Maxi-turbine da fantascienza per catturare il vento del mare

L'eolico offshore pensa in grande. Turbine da 6 megawatt sono ormai già in uso per le installazioni in mare e il mercato punta deciso verso i 10 megawatt, oltre il triplo delle pale normalmente installate oggi a terra. Aerogenerator X, una turbina da 10 megawatt di forma radicalmente nuova e dal diametro totale di 275 metri, è stata ingegnerizzata dalla britannica Arup e inizierà ad essere prodotta dal 2013-2014, per iniziativa di un consorzio che comprende il governo di Londra, diverse università britanniche e una serie di grandi nomi dell'industria come Caterpillar, Edf, E.on, RollsRoyce e Shell. Il modello concorrente, Britannia, sempre da 10 megawatt, assomiglia molto di più a ai generatori attuali, ad asse orizzontale, ed è stato progettato dall'americana Clipper: alto 180 metri, con pale da 72 metri, sarà ancorato direttamente sul fondo del mare, a differenza dell'Aerogenrator X che poggerà su di una piattaforma semi-sommersa simile a quelle usate per l'industria petrolifera. Tutte e due cercano di risolvere un problema di costi: considerando che tirare su una pala in mare costa dieci volte tanto rispetto ai campi eolici di terra, aumentando la potenza della turbina si riducono le differenze. La norvegese Sway, invece, affronta un'altra questione, molto sentita in Italia: per superare la difficoltà di collocare campi eolici su fondali profondi, la sua nuova turbina sarà galleggiante come una bottiglia mezza piena, grazie a una torre immersa per cento metri e riempita di zavorra, ancorata sul fondo del mare.

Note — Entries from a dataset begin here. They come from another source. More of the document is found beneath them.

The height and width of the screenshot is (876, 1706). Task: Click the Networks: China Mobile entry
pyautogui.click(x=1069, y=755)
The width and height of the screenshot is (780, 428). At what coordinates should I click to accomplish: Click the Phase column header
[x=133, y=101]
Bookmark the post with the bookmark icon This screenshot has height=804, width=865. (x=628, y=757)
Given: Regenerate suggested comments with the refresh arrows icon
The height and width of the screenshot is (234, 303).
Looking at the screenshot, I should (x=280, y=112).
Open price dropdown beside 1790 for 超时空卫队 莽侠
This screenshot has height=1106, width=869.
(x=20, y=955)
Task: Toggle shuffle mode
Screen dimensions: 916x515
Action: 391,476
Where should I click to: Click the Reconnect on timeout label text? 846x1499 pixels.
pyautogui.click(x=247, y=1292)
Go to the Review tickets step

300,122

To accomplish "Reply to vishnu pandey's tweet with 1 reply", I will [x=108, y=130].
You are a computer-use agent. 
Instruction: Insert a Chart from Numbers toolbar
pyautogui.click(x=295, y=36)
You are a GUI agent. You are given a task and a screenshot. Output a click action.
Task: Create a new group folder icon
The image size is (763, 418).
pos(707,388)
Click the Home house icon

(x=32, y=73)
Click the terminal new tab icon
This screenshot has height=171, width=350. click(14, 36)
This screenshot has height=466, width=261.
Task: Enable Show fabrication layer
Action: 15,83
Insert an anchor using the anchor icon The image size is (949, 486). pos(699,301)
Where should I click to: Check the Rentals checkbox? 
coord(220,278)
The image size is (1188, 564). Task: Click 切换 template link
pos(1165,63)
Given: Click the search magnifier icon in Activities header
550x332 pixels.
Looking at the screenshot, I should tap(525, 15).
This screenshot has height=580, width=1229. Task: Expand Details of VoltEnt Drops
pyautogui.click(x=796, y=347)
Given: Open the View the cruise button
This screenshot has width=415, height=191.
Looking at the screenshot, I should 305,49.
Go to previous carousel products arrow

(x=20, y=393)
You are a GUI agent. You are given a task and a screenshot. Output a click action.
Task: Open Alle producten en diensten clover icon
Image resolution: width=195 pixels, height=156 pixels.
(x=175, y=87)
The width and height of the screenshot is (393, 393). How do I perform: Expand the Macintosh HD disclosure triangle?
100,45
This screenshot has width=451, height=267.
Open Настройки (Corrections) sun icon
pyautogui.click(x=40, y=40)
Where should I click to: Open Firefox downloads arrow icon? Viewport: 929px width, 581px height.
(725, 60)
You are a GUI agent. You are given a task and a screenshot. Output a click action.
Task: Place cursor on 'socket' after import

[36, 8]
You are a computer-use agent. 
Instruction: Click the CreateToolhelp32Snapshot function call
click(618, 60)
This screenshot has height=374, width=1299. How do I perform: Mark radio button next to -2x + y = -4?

Questi prototipi e altri ancora rappresentano il futuro dell'eolico, a giudicare dalla rapidità con cui cresce l'offshore, ultimo arrivato sul mercato del vento, praticamente inesistente fino al 2007. In Europa, nel 2010 sono state installate 308 nuove turbine in mare, il 51% in più rispetto al 2009, per un totale di 883 megawatt distribuiti su nove parchi in 5 Paesi europei, tutti affacciati sul Mare del Nord o sul Baltico. Gli investimenti complessivi si sono aggirati sui 2,6 miliardi di euro. I dati 2010 portano la capacità eolica offshore europea a 2.964 megawatt. Per il 2011, l'European Wind Energy Association prevede nuove installazioni offshore per una capacità compresa tra i 1.000 e i 1.500 megawatt. In Italia, invece, i vari tentativi di installare turbine offshore si sono scontrati con le resistenze locali: famoso è il caso del parco progettato da Effeventi al largo delle coste molisane, bloccato a suo tempo da Antonio Di Pietro, allora ministro delle Infrastrutture, e mai più decollato.

Per ora il Paese leader è la Gran Bretagna, con una capacità di 1.341 megawatt, seguita da Danimarca e Olanda. E proprio dal Regno Unito ci viene una previsione di crescita stratosferica sul medio periodo: di qui al 2050 la capacità eolica offshore mondiale aumenterà fino a 1.150 gigawatt, secondo il centro studi governativo Carbon Trust, con ritmi di crescita media del 10% l'anno nel periodo considerato. Il segreto di questo sviluppo sta soprattutto nell'estensione dei parchi progettati, grazie ai bassi fondali comuni nel Mare del Nord: il Dogger Bank, ad esempio, è un colossale banco sabbioso che si estende per 18mila chilometri quadrati, a cento chilometri delle coste inglesi, con profondità fra i 15 e i 30 metri, su cui si sta costruendo un gigantesco parco eolico che arriverà in una prima fase a una potenza di 9.000 megawatt e in una seconda fase a 13mila (oltre il doppio di tutto l'installato italiano). L'appalto è stato vinto dal consorzio Forewind, costituito da Sse, Rwe, Statoil e Statkraft, attraverso una gara bandita dall'agenzia demaniale britannica Crown Estate. Il banco è tutto ciò che rimane di un grande territorio conosciuto come Doggerland, sommerso dopo l'ultima glaciazione, ma non è l'unico caso: formazioni geologiche analoghe sono sparse in tutto il Mare del Nord e potranno essere sfruttate in base al piano eolico del governo di Londra, che punta a un totale di 32.000 megawatt, per coprire un quarto della domanda elettrica britannica.